* **TASK**
Return, unchanged, the lines of the listing from the line with "3,0 y-axis tick label" to the line with "pos(110,631)", both included.

* **MATERIAL FOR THIS TASK**
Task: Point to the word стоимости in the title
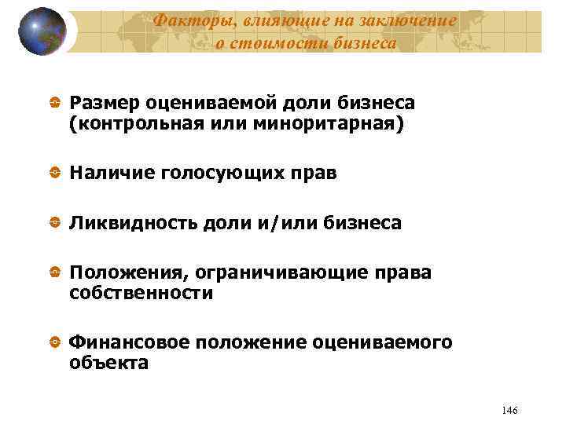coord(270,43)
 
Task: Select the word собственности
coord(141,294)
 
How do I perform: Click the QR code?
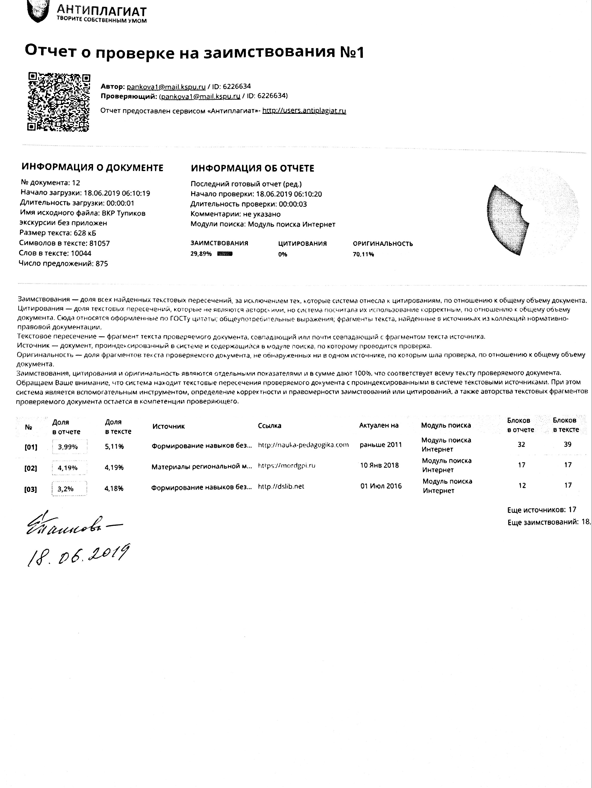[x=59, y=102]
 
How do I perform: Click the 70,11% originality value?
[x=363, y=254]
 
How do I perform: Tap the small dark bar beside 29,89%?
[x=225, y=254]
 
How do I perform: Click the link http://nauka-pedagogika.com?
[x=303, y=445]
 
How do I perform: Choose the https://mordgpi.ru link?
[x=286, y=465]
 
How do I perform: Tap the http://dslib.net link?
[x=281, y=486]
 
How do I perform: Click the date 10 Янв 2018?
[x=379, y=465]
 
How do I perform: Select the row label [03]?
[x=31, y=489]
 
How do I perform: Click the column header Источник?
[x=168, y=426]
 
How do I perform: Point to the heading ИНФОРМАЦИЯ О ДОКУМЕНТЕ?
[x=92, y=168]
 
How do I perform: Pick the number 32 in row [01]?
...
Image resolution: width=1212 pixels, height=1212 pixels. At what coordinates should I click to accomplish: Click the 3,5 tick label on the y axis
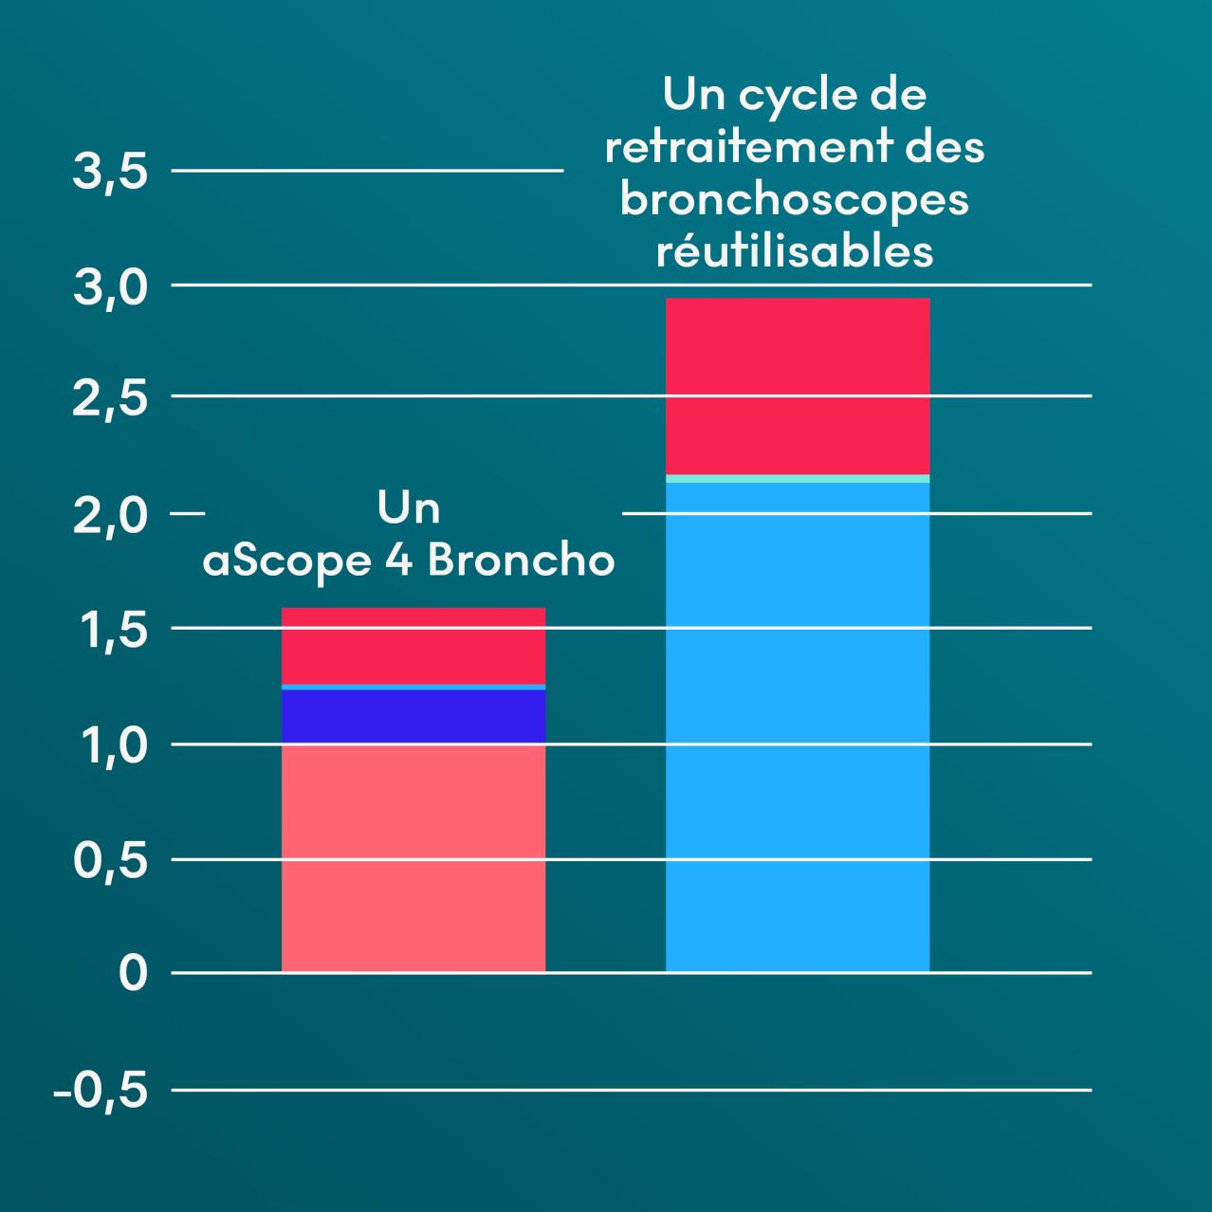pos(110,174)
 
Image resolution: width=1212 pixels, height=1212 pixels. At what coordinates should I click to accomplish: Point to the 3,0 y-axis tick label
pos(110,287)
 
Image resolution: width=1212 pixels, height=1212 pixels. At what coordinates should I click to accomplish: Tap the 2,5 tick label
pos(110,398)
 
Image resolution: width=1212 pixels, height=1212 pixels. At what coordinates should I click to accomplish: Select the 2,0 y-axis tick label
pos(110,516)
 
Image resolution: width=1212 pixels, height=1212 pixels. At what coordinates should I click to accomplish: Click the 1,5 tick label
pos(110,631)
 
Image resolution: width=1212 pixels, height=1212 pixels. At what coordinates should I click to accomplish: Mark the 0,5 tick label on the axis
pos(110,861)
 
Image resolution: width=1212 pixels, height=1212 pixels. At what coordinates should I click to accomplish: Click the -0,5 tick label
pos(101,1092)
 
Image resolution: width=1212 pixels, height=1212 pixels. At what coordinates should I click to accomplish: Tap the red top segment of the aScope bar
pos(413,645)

* **EXERCISE RESULT**
Image resolution: width=1212 pixels, height=1212 pixels. At what coordinates should I click to accomplish: Point to the 3,0 y-axis tick label
pos(110,287)
 
Image resolution: width=1212 pixels, height=1212 pixels. At what coordinates should I click to accomplish: Tap the 2,5 tick label
pos(110,398)
 
Image resolution: width=1212 pixels, height=1212 pixels. At what coordinates should I click to accomplish: Select the 2,0 y-axis tick label
pos(110,516)
 
Image resolution: width=1212 pixels, height=1212 pixels. At what coordinates should I click to accomplish: Click the 1,5 tick label
pos(110,631)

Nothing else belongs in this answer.